Recent conversations (and subsequent private email correspondence I have not published) with Dr. Robert Benne have gotten me thinking about the relationship between skepticism, secularism, and public policy. It is a subject of interest to me, and one I think will be interesting for the atheist community, and governments everywhere, in coming decades.
Today, I don’t want to try and address this issue in any detail, but I want to throw out a few questions I have been considering.
What is the relationship between skepticism and secularism? Does a skeptical analysis necessarily result in a secular worldview? To me, this is a similar question to whether skepticism, especially when properly applied, necessarily leads to atheism (I say yes). So, does skepticism, when applied to how we make decisions for the public, result in a secular process necessarily? I am leaning towards yes, and I think this is why I am so interested in the issue of Jeffersonian separation of church and state (or separation of religion and government, which might be a better phrasing) and the role of secular thinking in public affairs.

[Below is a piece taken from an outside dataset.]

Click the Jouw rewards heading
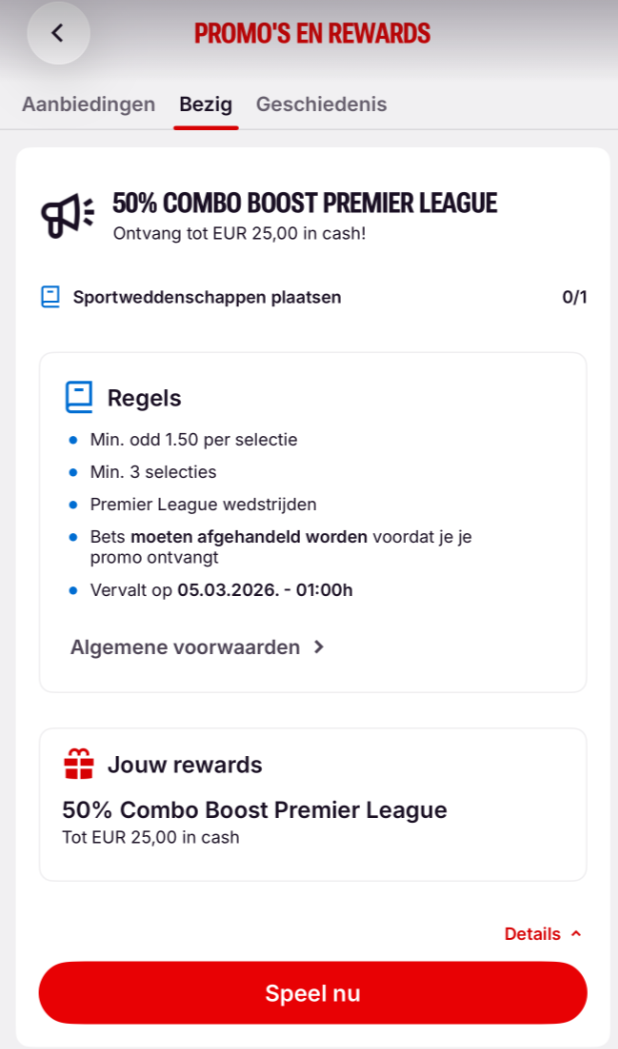 pos(185,765)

Further, skepticism is a set of methods which relies on scientific analysis in addition to logic. If skepticism leads to people being secular, does that mean that if we are to ask those who create public policy to use skeptical analysis in their decision-making, we are asking them to be secular? I think the answer is yes. I also think this is a good thing. For too long have we tolerated Congressmen making arguments based upon scripture, personal belief, etc.

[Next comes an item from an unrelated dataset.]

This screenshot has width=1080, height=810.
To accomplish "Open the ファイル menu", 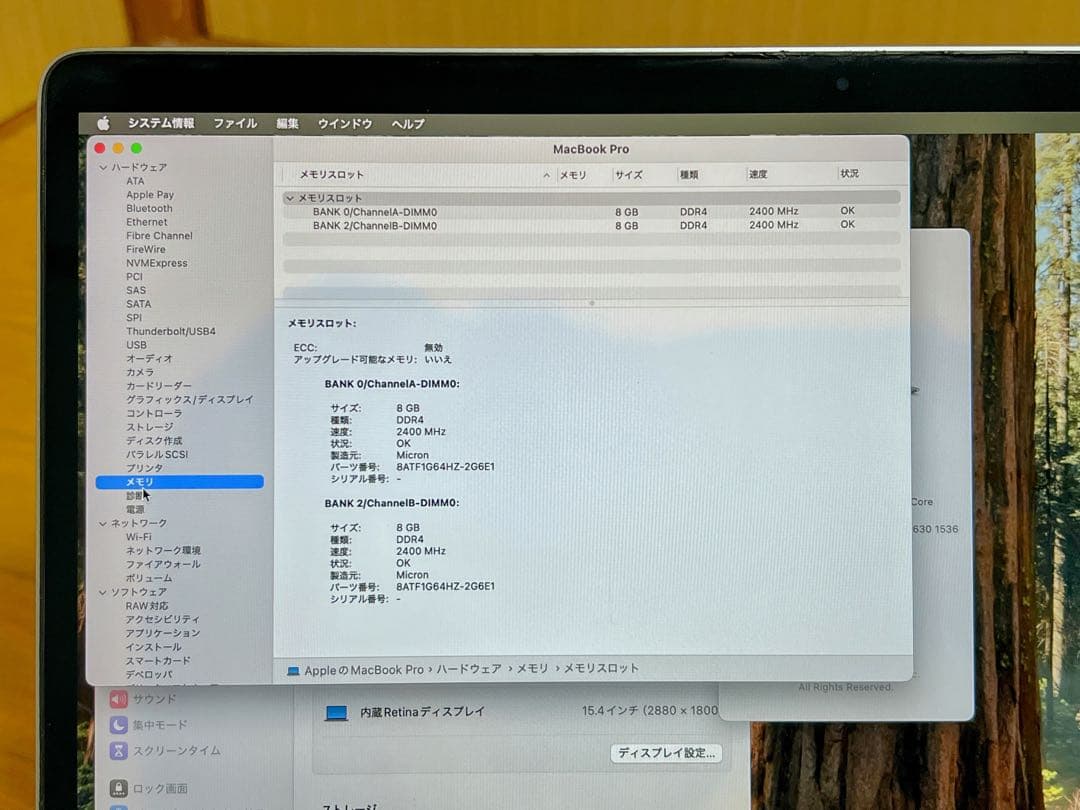I will pos(234,123).
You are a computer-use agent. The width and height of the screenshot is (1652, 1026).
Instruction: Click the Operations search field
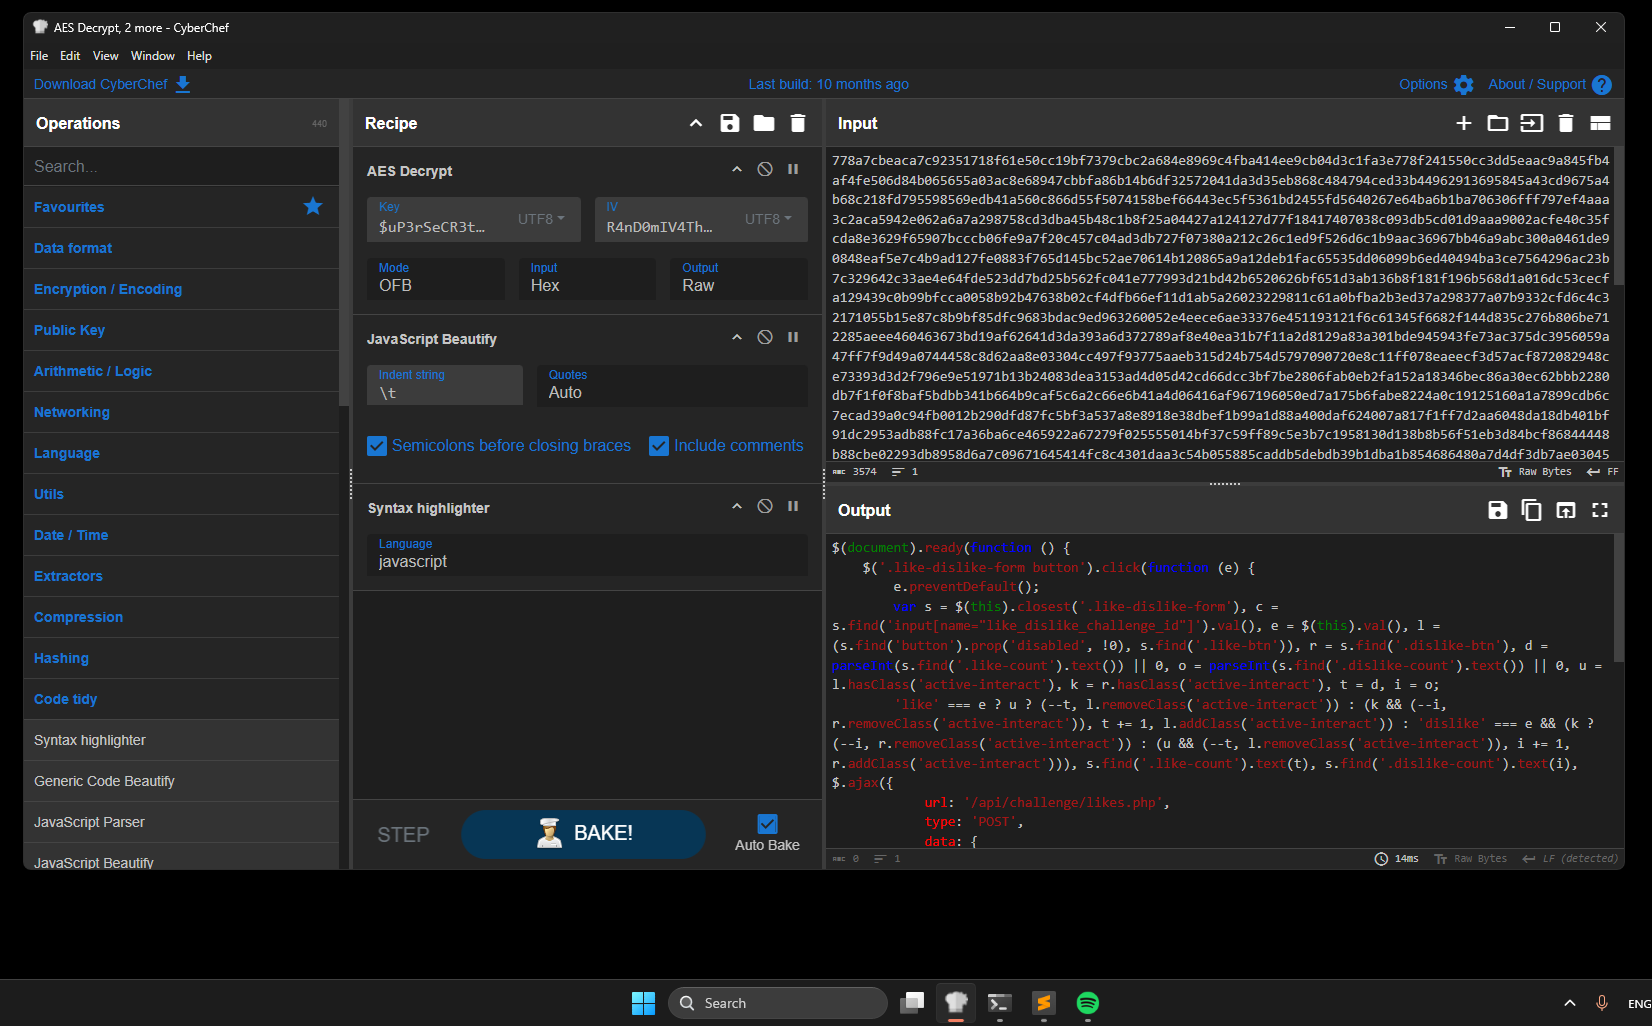tap(180, 166)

I don’t know how religious opinion can survive such an environment, and I don’t know how to reconcile the issue of religious liberty with this. I am not interested in encroaching upon personal rights of belief. However, when those personal beliefs are to be implemented as policy or effect policy, they have to be vetted. I don’t want parochial views to be influential, without some secular support for them, upon public policy. In other words, I want public policy to remain secular. Allow people to choose how to live their lives, unhindered by scripture or parochial moral views which they do not subscribe to.
Those who try and argue that this is a Christian nation, or who want to apply sharia law to places like Britain, must demonstrate reasons why the ideas which emanate from their worldview should be prescribed to society at large. I don’t envy them that task, because I think it is fruitless. In the long-term, perhaps the very long-term, those religious opinions may disappear. Until then, we need to make sure that those opinions don’t work their tendrils into the lives of the rest of us.